Élisée l’a compris, et quand il retourne embrasser ses parents, c’est pour lui l’occasion de brûler tous les ponts qui seraient censés lui permettre de retourner avant cet appel. Il le signifie en brûlant son outil de travail, le consacrant à Dieu pour nourrir ceux qui ont faim : il « prit la paire de bœufs qu’il offrit en sacrifice ; avec l’attelage des bœufs, il fit cuire leur viande qu’il donna à manger aux siens. Puis il se leva, suivit Élie et fut à son service. »
C’est ce que Jésus redit. En soulignant toute la radicalité qui est dans l’appel de Dieu : « Laisse les morts enterrer leurs morts, mais toi, va annoncer le Règne de Dieu. » Et pour que les choses soient bien claires, à cet autre, qui a compris la référence, et qui à son tour lui cite quasi-explicitement le texte sur Élie et Élisée : « Seigneur ; permets-moi de faire mes adieux » : « quiconque met la main à la charrue, puis regarde en arrière, n’est pas fait pour le Royaume de Dieu. » Élisée était laboureur, tu seras laboureur du champ de Dieu ; comme il a dit à d’autres, pécheurs de poisson ceux-là : « je vous ferai pécheurs d’hommes ». C’est ainsi que Jésus envoie ceux qu’il appelle.
Voilà qui explique ce qu’il vient de dire sur les morts et ceux qui les enterrent. C’est bien dans l’esprit de ce que dit la Bible sur Élie et Élisée.

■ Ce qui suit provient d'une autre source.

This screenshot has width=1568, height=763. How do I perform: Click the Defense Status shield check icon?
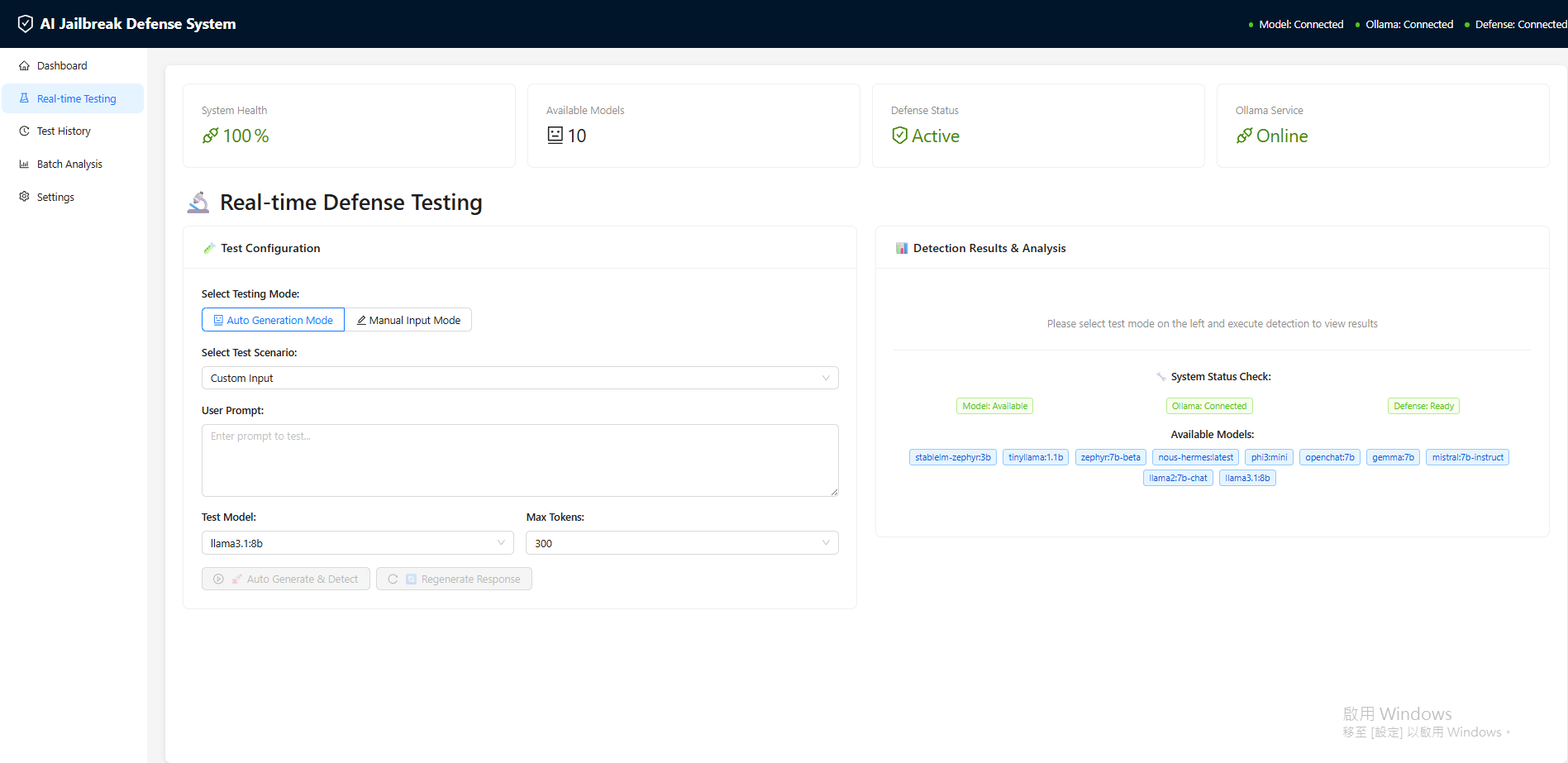[899, 136]
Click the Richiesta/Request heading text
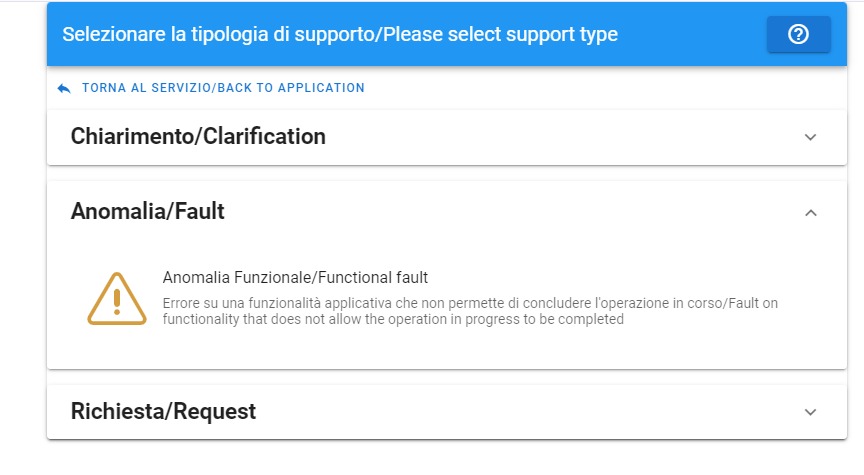864x475 pixels. [163, 412]
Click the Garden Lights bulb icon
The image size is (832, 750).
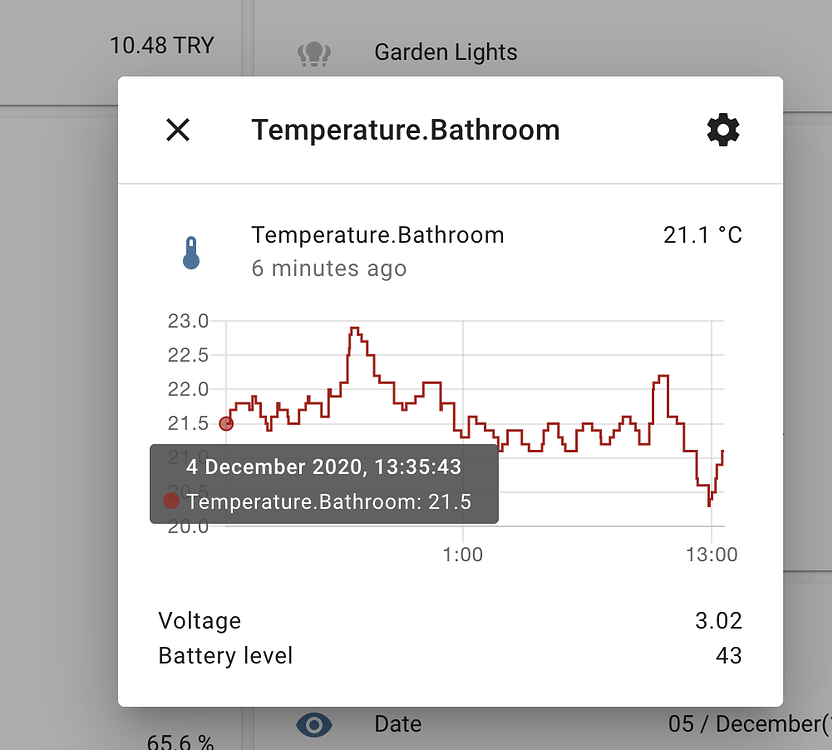pos(315,52)
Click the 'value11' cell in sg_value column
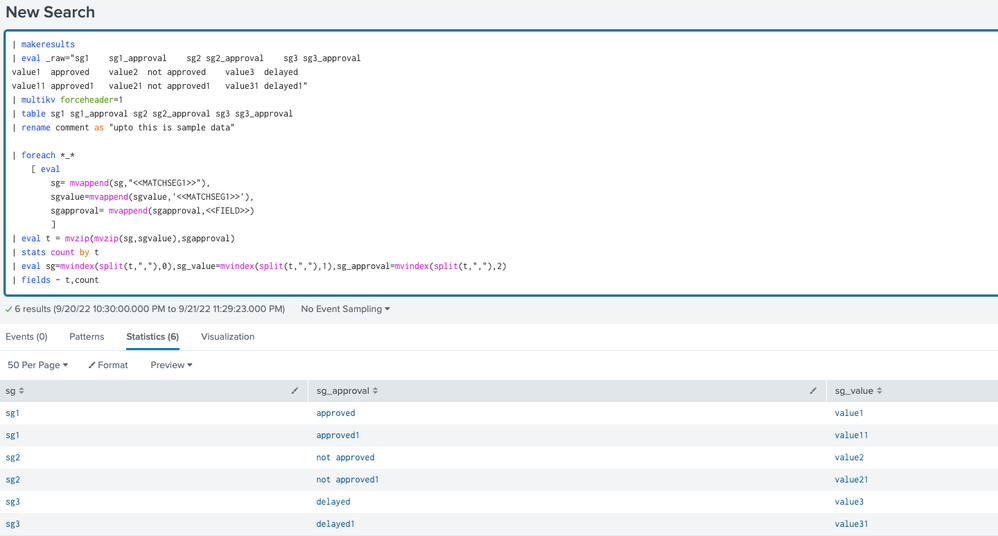 851,436
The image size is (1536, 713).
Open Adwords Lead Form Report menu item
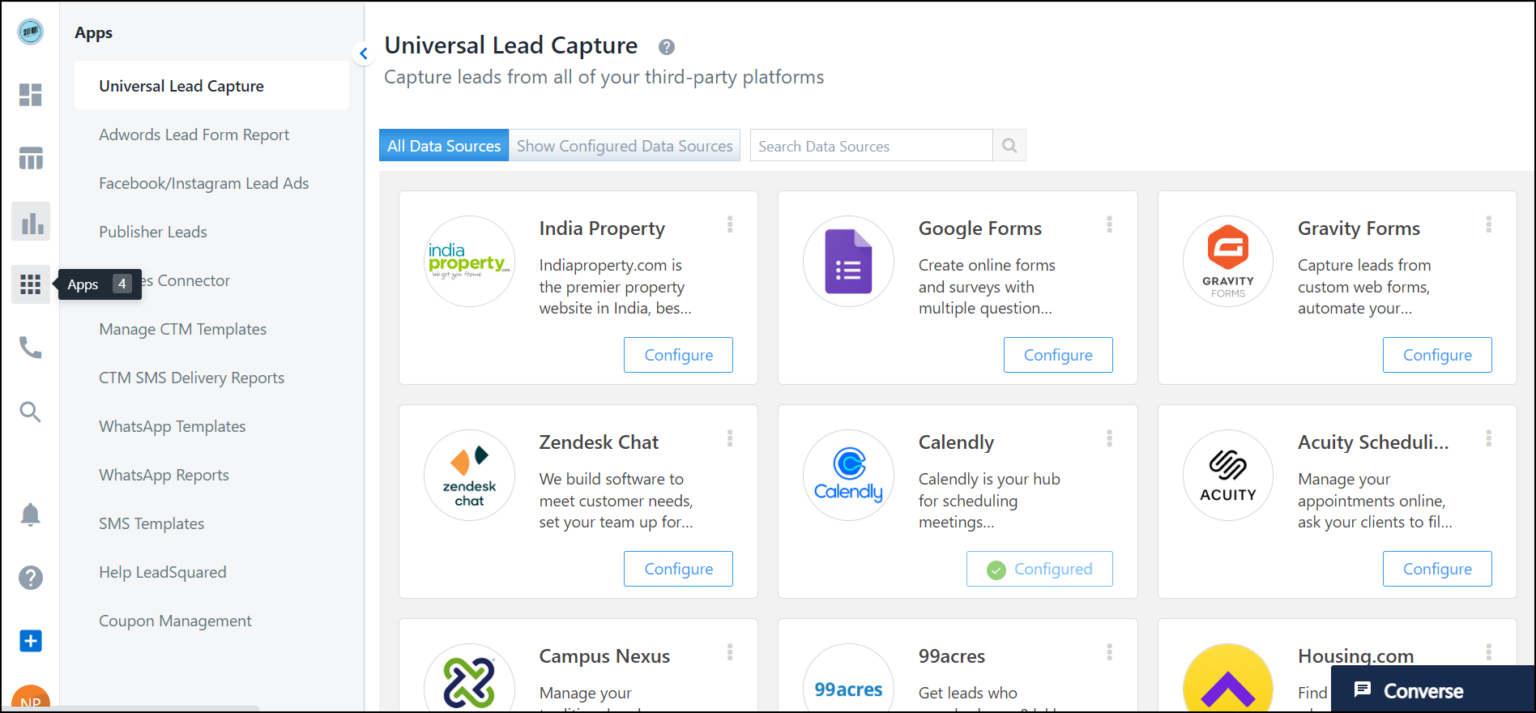point(194,135)
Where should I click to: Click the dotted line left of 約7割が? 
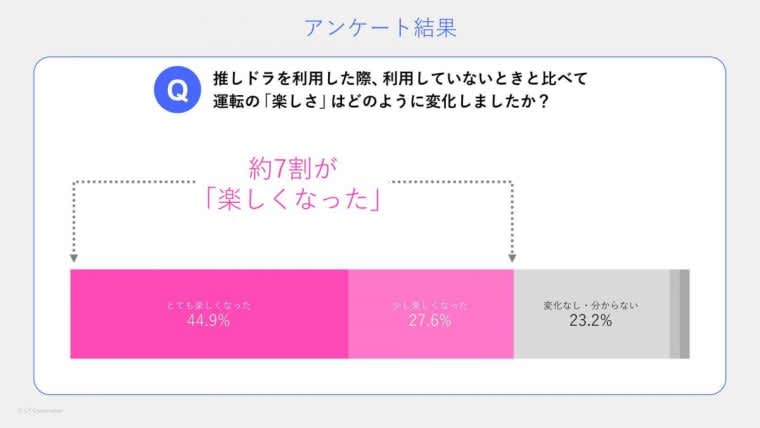coord(150,182)
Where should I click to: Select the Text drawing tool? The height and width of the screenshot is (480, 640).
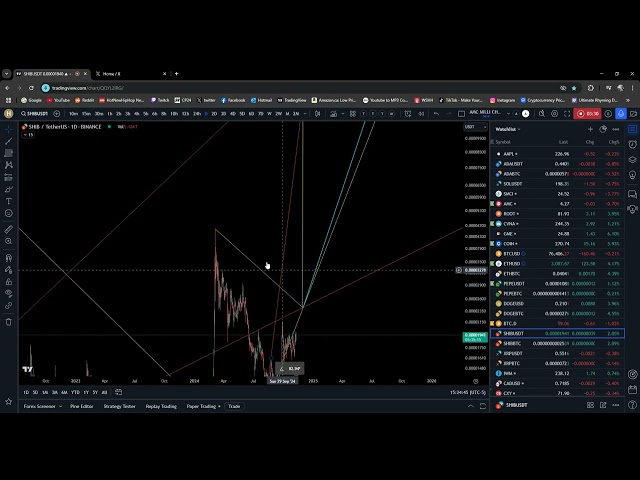[9, 201]
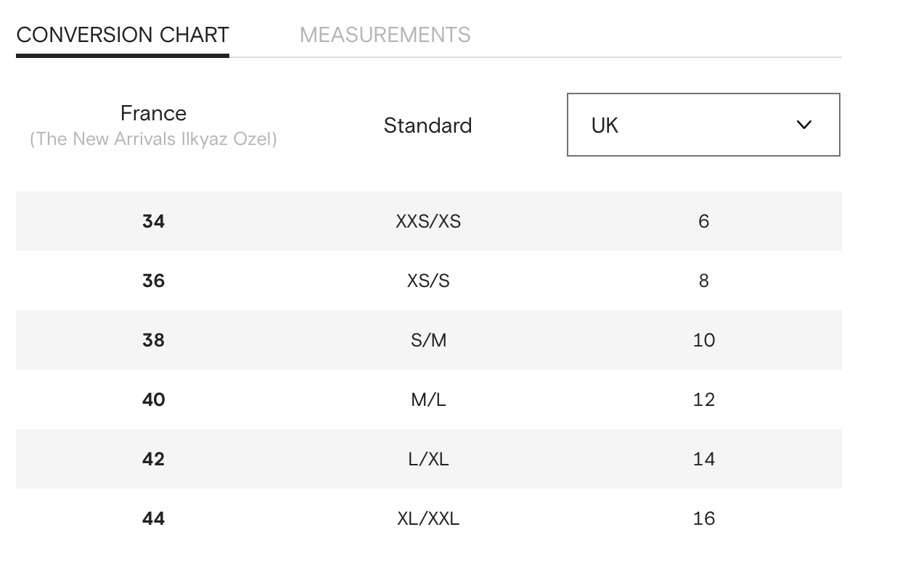Viewport: 900px width, 577px height.
Task: Click the S/M standard size
Action: click(428, 340)
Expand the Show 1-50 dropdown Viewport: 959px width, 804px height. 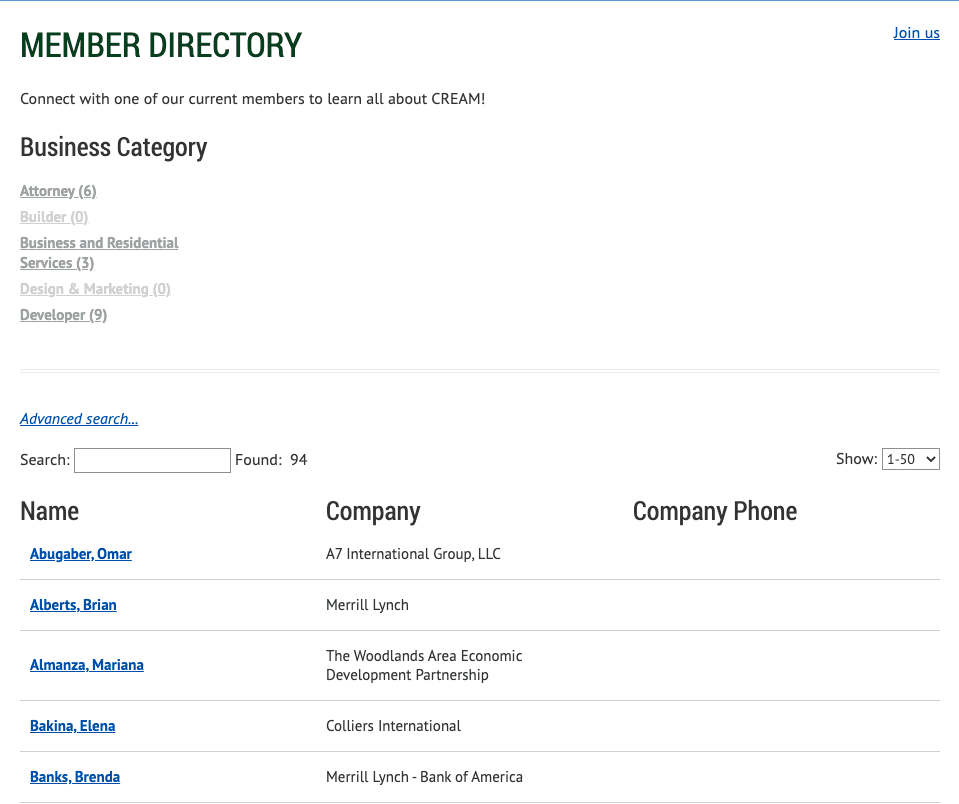pyautogui.click(x=910, y=459)
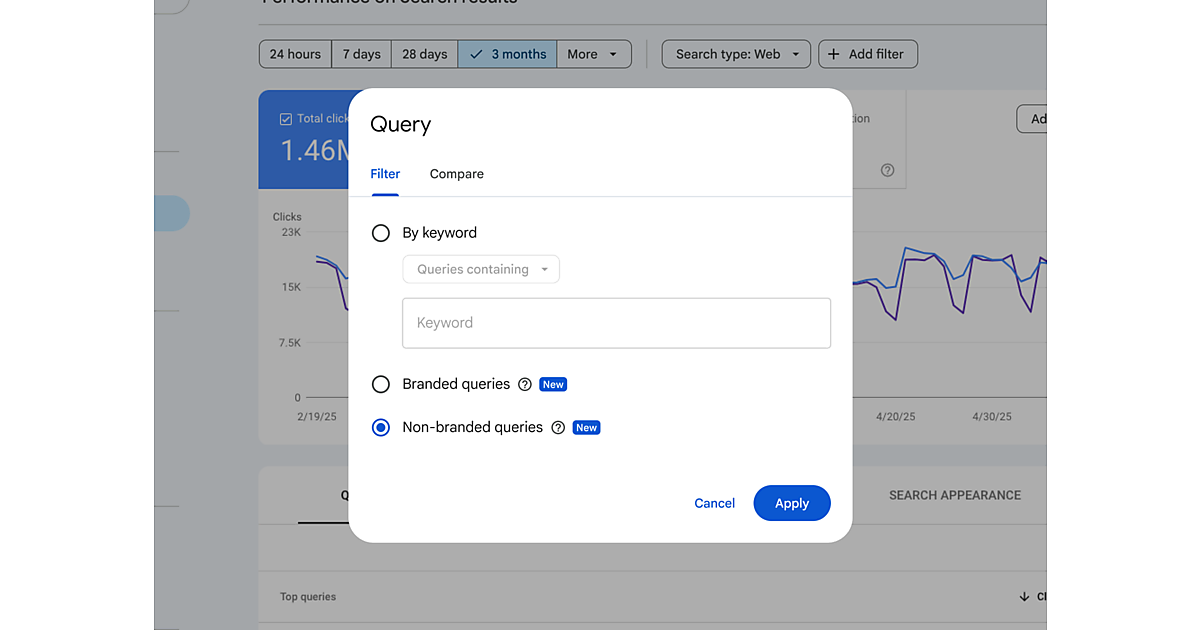1200x630 pixels.
Task: Select the Non-branded queries radio option
Action: coord(381,428)
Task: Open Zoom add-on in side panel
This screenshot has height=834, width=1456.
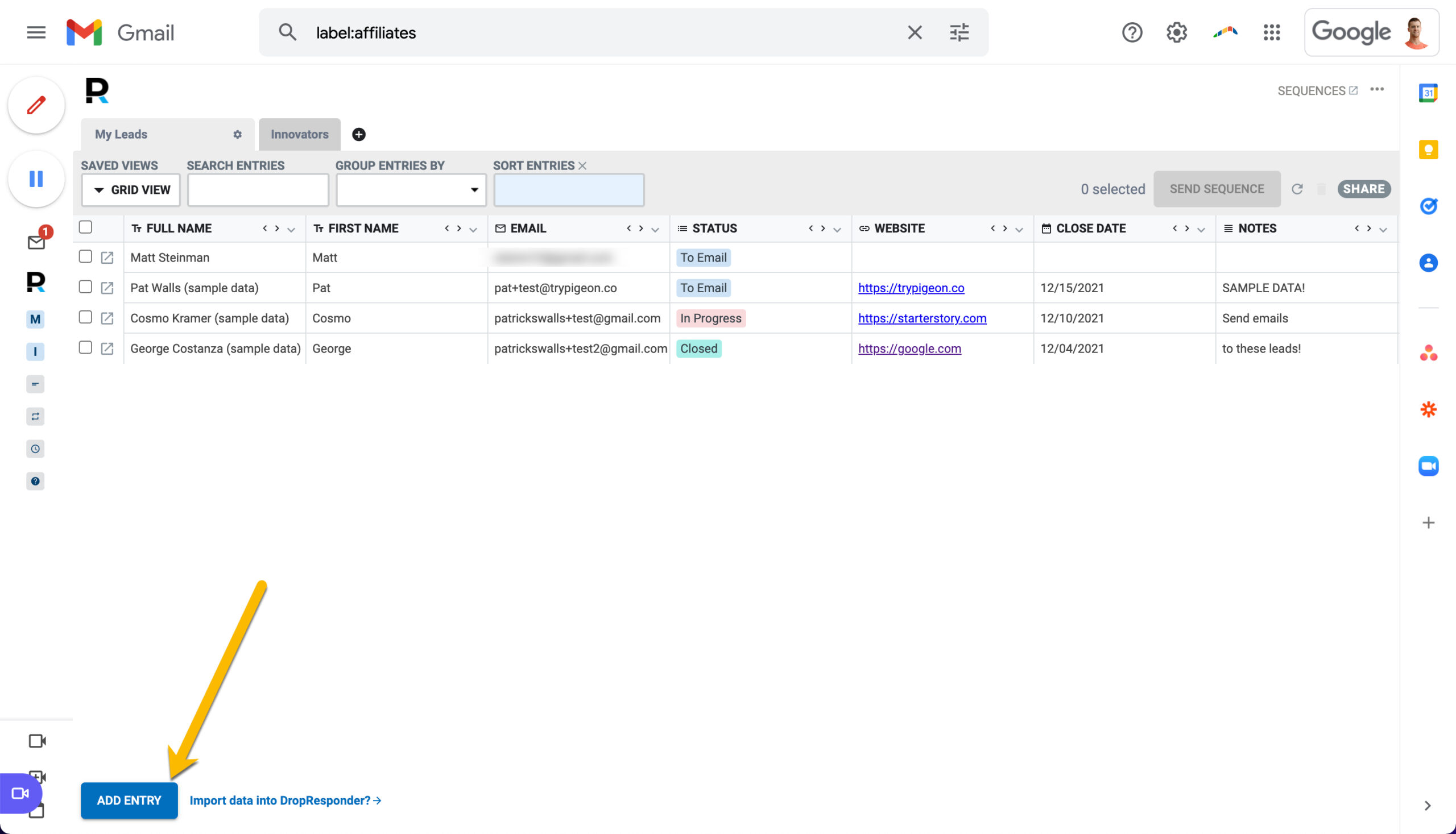Action: tap(1428, 466)
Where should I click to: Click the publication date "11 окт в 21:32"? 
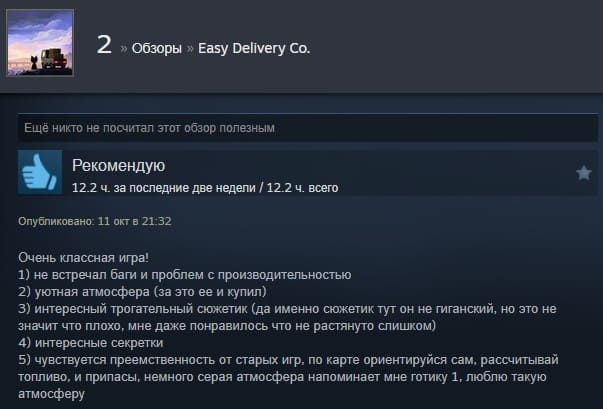(x=134, y=221)
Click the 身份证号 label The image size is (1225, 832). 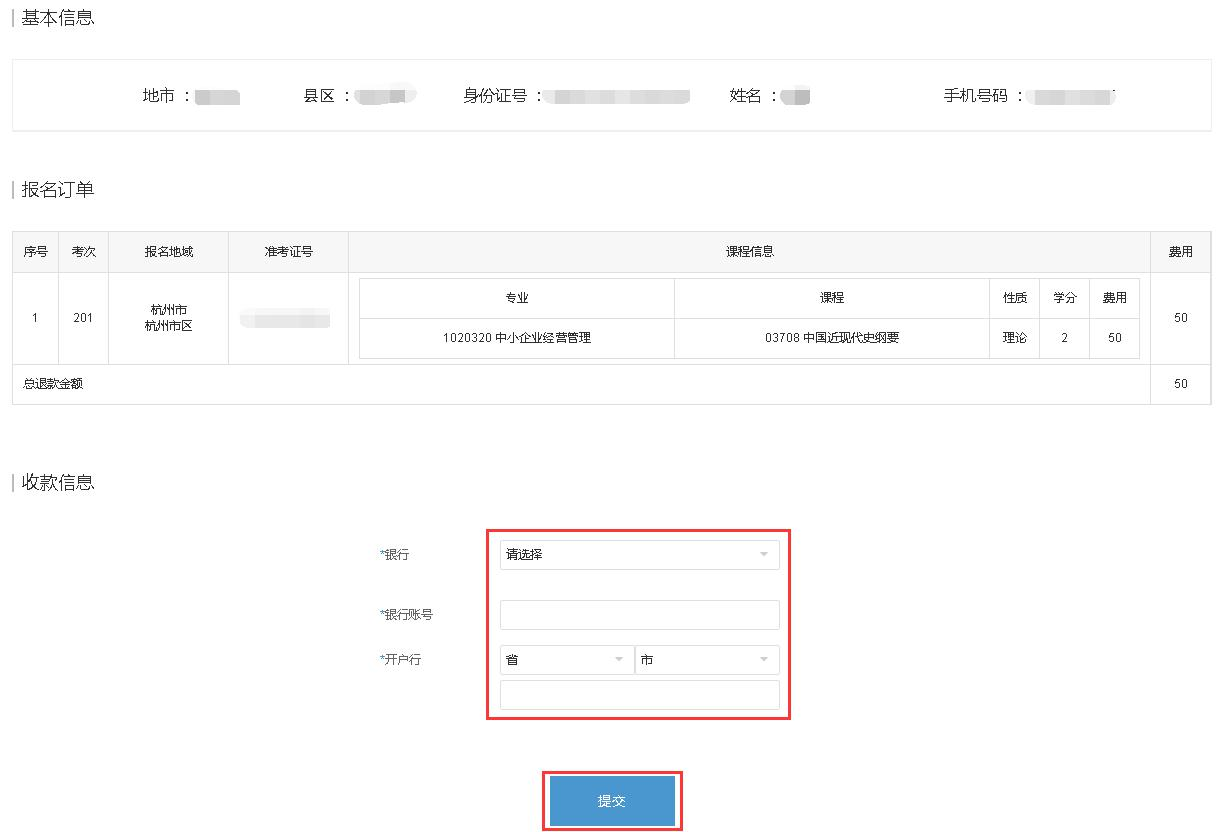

Ne pas enterrer les morts, ne signifie pas qu’il s’agit d’éviter les enterrements et de ne pas accomplir son devoir d’accompagner les siens dans le deuil et les larmes, évidemment. C’est une façon de dire, puisqu’il s’agit du champ de Dieu, du champ qu’est son Royaume, que ce Règne, celui de Dieu, n’est pas derrière nous, dans les souvenirs et la nostalgie : « ne cherche pas parmi les morts celui qui est le vivant », dira l’ange à Marie de Magdala au dimanche de Pâques : il n’est pas ici, il est ressuscité.
Pour les disciples de Jésus, puisqu’il ne saurait y avoir de culte du tombeau vide, ni de son linceul, il ne saurait à plus forte raison y avoir de culte du passé, aussi glorieux soit-il. (Ou aussi tendre ait-il été, pour un passé familial, ici.) Le Royaume de Dieu n’est pas dans le passé.
Dans le passé, il n’y a au pire que nostalgie, au minimum vaine — quand, pire encore, elle n’est pas carrément morbide (à ce point, le rapport au passé n’a de sens que comme repentance : à savoir laisser le passé et se tourner vers l’appel de Dieu). Et au mieux, il y a là simplement leçon à entendre, comme l’a fait Jésus de la leçon d’Élie — puisque ceux qui ignorent leur passé sont condamnés à le répéter.
Il n’y a aucun avenir dans le passé ; et aucun présent non plus. Le seul présent est dans l’appel de Dieu — car l’avenir qu’ouvre Jésus à ses disciples, à nous si nous entendons son appel, l’avenir qu’il nous ouvre est au présent : c’est aujourd’hui le règne de Dieu ; le Règne de Dieu est au milieu de vous : allez le dire, et le vivre.
Aujourd’hui son appel nous est lancé. Des signes, comme le manteau d’Élie, des paroles signifiées dans des gestes… C’est lui qui appelle, et pour celui, celle, qui a entendu son appel, c’en est fini, il n’y a plus d’hier. Il n’y a plus qu’un impossible qui ouvre le Royaume, aujourd’hui présent au milieu de nous.